--- What the exercise asks ---
The answer consists of the lines from the line holding "The width and height of the screenshot is (740, 540)." through the last line of the entries, retyped exactly, and nothing else. No pictures belong in it.

Items from a data source
====================

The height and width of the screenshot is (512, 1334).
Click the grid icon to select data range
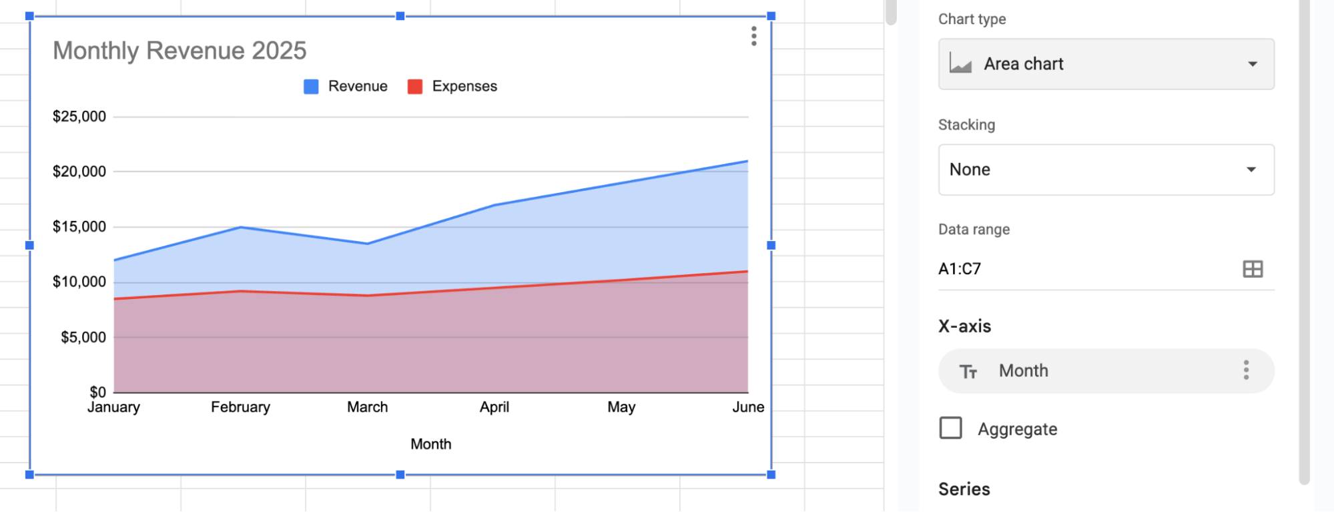coord(1253,269)
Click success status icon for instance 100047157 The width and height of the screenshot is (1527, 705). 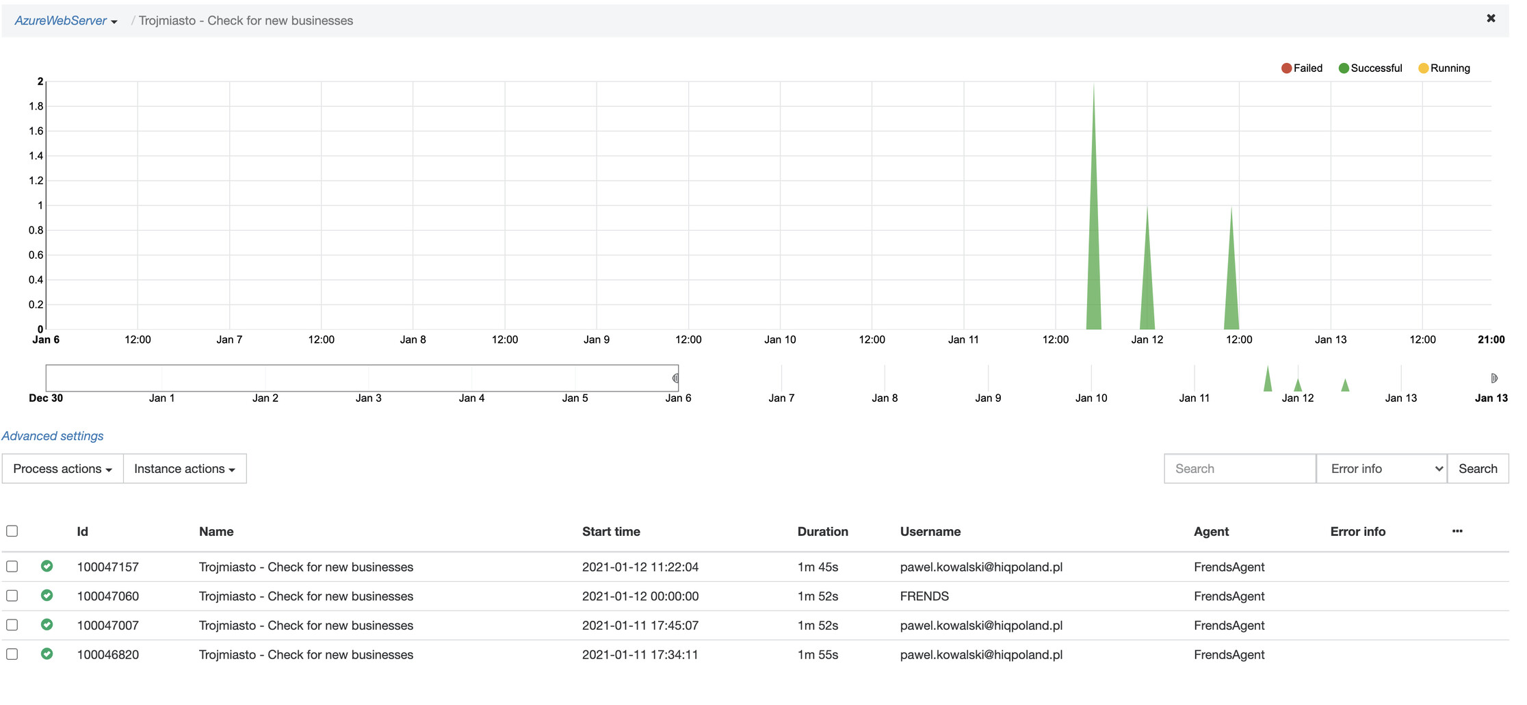click(47, 566)
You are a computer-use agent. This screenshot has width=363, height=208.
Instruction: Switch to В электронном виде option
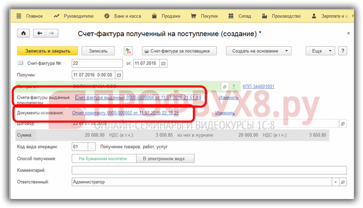[x=166, y=158]
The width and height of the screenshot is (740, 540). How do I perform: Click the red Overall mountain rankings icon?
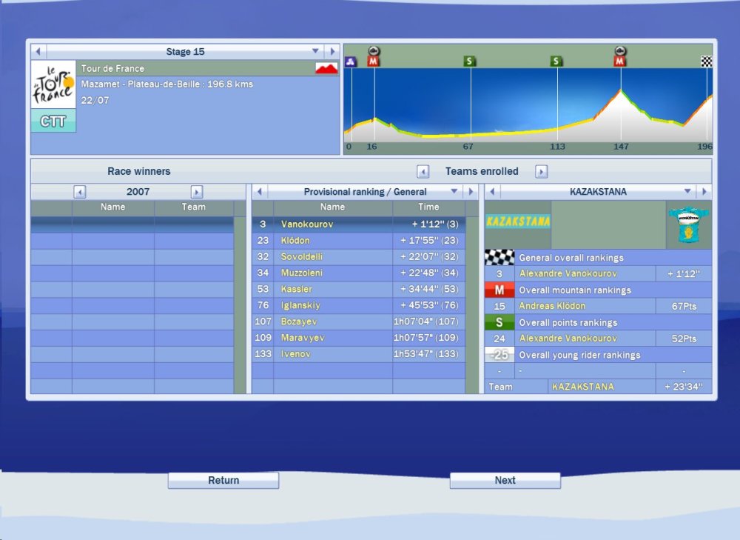point(499,290)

====================

--- Reply to the exercise ---
The width and height of the screenshot is (740, 540). How do I perform: Click the red Overall mountain rankings icon?
point(499,290)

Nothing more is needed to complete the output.